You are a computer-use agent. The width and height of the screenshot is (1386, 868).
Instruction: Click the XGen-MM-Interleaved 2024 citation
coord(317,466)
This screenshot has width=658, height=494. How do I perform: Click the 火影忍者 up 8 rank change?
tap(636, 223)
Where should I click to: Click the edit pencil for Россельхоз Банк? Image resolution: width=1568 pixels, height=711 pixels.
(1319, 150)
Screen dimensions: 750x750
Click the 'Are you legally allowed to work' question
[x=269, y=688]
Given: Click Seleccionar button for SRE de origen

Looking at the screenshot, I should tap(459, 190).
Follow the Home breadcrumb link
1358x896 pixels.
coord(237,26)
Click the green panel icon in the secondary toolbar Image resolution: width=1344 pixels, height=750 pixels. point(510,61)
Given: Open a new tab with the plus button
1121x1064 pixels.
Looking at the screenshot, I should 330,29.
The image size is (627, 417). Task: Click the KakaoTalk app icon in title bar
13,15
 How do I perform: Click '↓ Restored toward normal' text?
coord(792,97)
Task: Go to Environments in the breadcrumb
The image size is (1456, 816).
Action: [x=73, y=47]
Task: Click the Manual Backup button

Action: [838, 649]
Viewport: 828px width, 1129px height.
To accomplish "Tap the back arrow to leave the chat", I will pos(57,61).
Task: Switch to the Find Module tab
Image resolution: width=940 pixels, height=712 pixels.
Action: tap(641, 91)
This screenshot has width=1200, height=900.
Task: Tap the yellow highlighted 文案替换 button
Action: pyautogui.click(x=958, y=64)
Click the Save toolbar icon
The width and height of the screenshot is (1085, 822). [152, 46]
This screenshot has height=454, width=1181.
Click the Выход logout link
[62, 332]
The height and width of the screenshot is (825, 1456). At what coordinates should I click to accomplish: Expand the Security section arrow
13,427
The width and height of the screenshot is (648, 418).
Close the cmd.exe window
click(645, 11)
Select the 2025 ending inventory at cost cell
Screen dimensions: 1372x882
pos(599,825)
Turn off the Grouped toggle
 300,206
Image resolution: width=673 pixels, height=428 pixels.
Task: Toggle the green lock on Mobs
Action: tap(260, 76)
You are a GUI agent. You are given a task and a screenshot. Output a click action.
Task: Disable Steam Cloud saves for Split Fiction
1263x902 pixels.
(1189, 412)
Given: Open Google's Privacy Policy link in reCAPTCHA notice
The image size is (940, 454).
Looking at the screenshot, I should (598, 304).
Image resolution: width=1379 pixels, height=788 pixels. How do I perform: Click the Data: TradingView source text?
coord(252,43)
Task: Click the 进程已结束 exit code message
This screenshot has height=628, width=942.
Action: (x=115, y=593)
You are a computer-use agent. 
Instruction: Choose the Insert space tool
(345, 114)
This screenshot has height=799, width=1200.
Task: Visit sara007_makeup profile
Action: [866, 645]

» **REQUIRED TASK**:
Please lay out the lines from the start up to and including the line with "tap(636, 223)" as a two-column CSV with the headers input and output. Use one row for each text and the answer that follows it, with every field in quotation marks and any line breaks replaced by spaces.

» **RESPONSE TO THE EXERCISE**:
input,output
"You are a computer-use agent. The width and height of the screenshot is (1386, 868). Instruction: Click the XGen-MM-Interleaved 2024 citation","coord(317,466)"
"This screenshot has width=658, height=494. How do I perform: Click the 火影忍者 up 8 rank change?","tap(636, 223)"